Позднее стихи Фета отличаются от ранних по пластике, по тонкости ремесла, но не случайно поэт смог собрать все стихи в один сборник «Вечерние огни». Его ранние и поздние стихи невозможно противопоставить друг другу, т.к. восприятие мира их автором осталось прежним. Фет не пережил в лирике ни лермонтовского разочарования («И скучно, и грустно, и некому руку подать в минуту душевной невзгоды…»), ни толстовского перелома, ни тютчевского восхождения. Фет – цельный, не разрушенный временем поэт – от начала творчества до конца.

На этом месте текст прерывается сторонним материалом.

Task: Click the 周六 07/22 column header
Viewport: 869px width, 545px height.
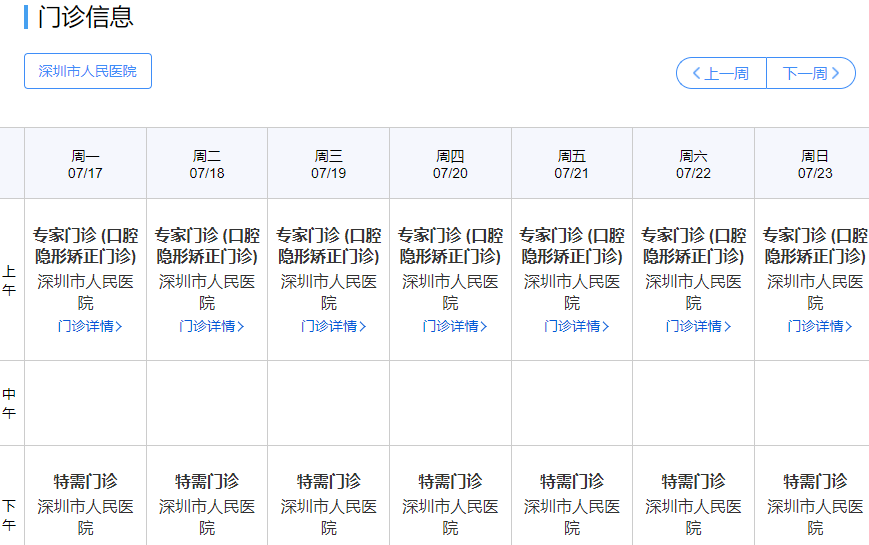Action: (x=694, y=164)
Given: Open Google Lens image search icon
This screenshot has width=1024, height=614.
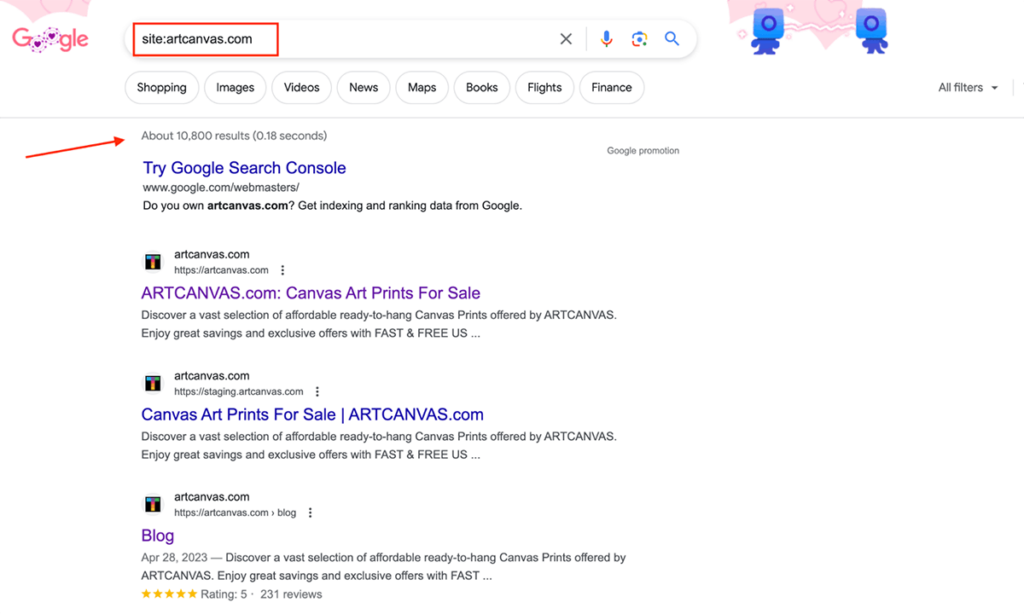Looking at the screenshot, I should [x=639, y=38].
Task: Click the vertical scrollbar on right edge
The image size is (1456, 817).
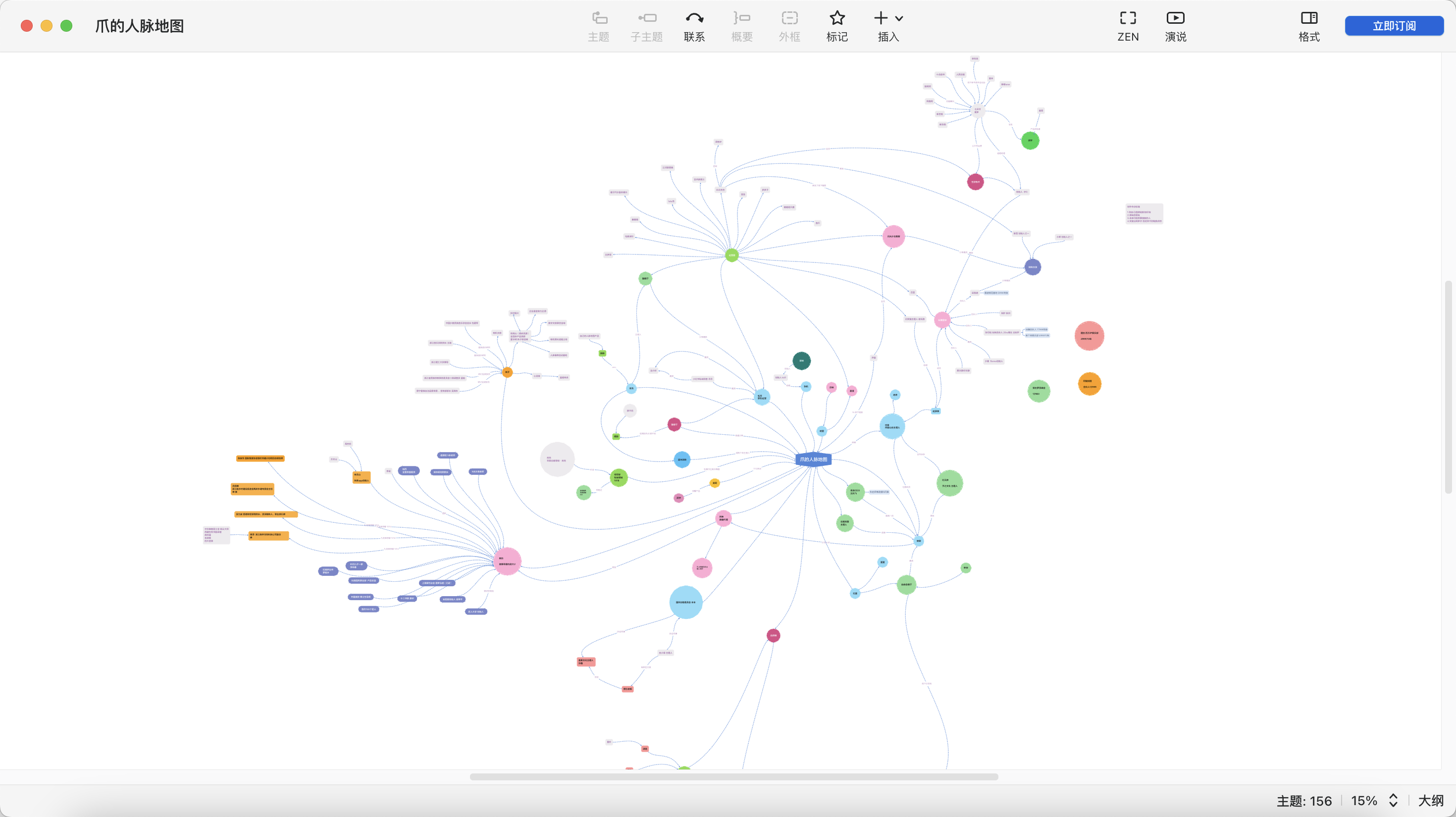Action: click(1448, 386)
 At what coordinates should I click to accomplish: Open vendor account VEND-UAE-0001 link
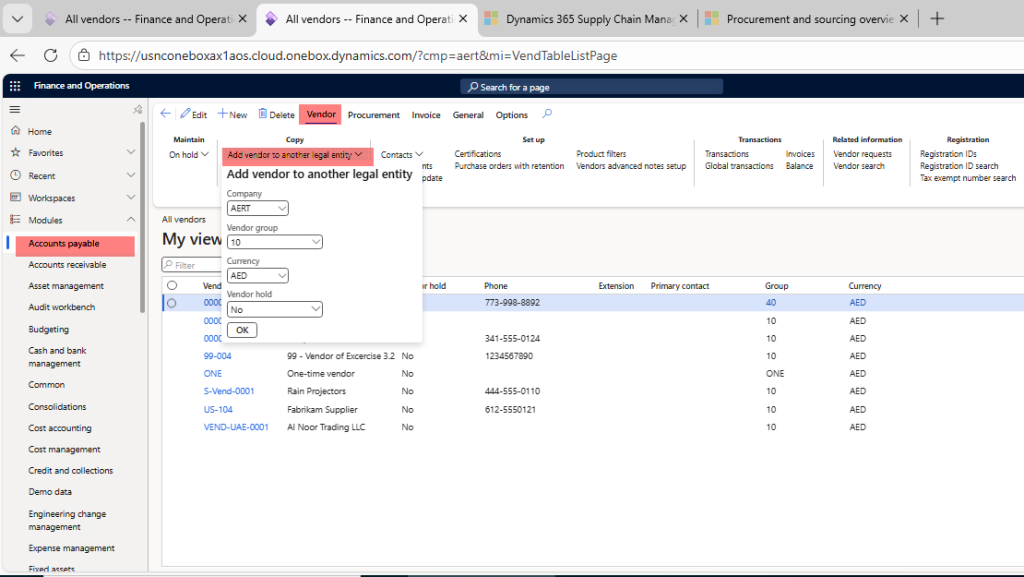point(236,427)
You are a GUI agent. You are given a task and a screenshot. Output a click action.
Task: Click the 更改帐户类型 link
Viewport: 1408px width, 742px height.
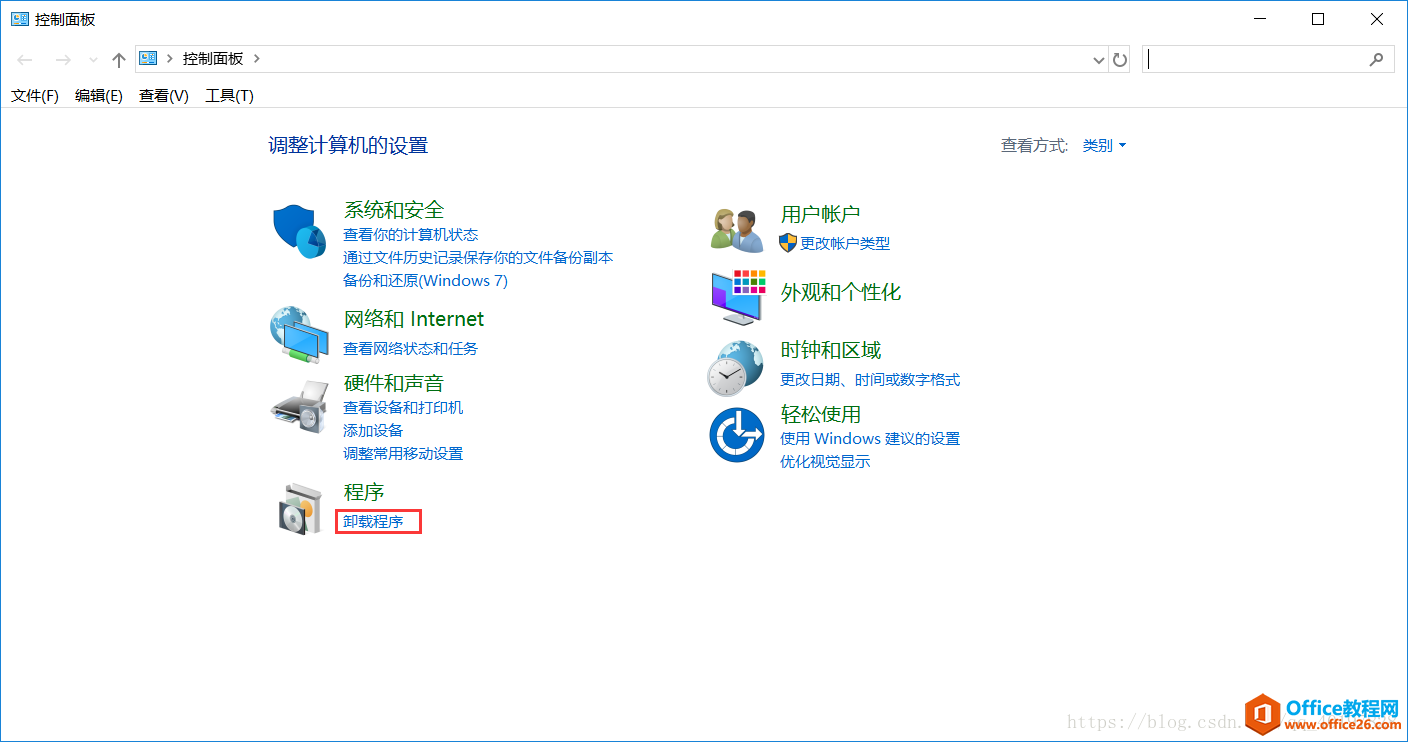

«Чем долее я живу, чем более пережил».
Что значат для Фета День и Ночь? Ночь у него сияла, и этим всё сказано:
Сияла ночь. Луной был полон сад. Лежали
Лучи у наших ног в гостиной без огней.
Рояль был весь раскрыт, и струны в нем дрожали,
Как и сердца у нас за песнею твоей.
(«Сияла ночь»)
У Тютчева иначе:
Но меркнет день – настала ночь;
Пришла – и с мира рокового
Ткань благодатную покрова
Сорвав, отбрасывает прочь…
И бездна нам обнажена
С своими страхами и мглами,
И нет преград меж ей и нами –
Вот отчего нам ночь страшна!
(«День и ночь»)
Истина у обоих поэтов открывается ночью, но она разная. Истина Фета – с крыльями, в ней свет, обожание, а у Тютчева космос страшен, в нем нет гармонии и порядка, а только хаос:
О чем ты воешь, ветер ночной?
О чем так сетуешь безумно?
Что значит странный голос твой,
То глухо-жалобный, то шумно?
Понятным сердцу языком
Твердишь о непонятной муке –
И роешь, и взрываешь в нем
Порой неистовые звуки!
Для Фета ночь не только не отменяет человеческого существования, но и позволяет ему чувствовать себя освобожденным. Ночь-момент соединения человека с миром: «сердце цветет» ночью. И ночь, и день для Фета едины:
На заре ты её не буди,
На заре она сладко так спит;
Утро дышит у ней на груди,
Ярко пышет на ямках ланит.
В лирике Фета герой всегда стремится к прекрасному независимо от того, несёт это прекрасное радость или трагедию. И мгновения прекрасного, импульсы его – как свет звезды. Фету хочется, чтобы свет лился всё время. Стихотворение «Майская ночь»:
А счастье где? Не здесь, в среде убогой,
А вон оно – как дым.
За ним! За ним! Воздушною дорогой –
И в вечность улетим!
Л.Н. Толстой в письме Фету 11 мая 1870 г. писал: «Развернув письмо, я – первое – прочел стихотворение, и у меня защипало в носу: я пришел к жене и хотел прочесть;
Но не мог от слез умиления. Стихотворение одно из тех редких, в которых ни слова прибавить, убавить или изменить нельзя; оно живое само и прелестно. Оно так хорошо, что, мне кажется, это не случайное стихотворение, а что это первая струя давно задержанного потока…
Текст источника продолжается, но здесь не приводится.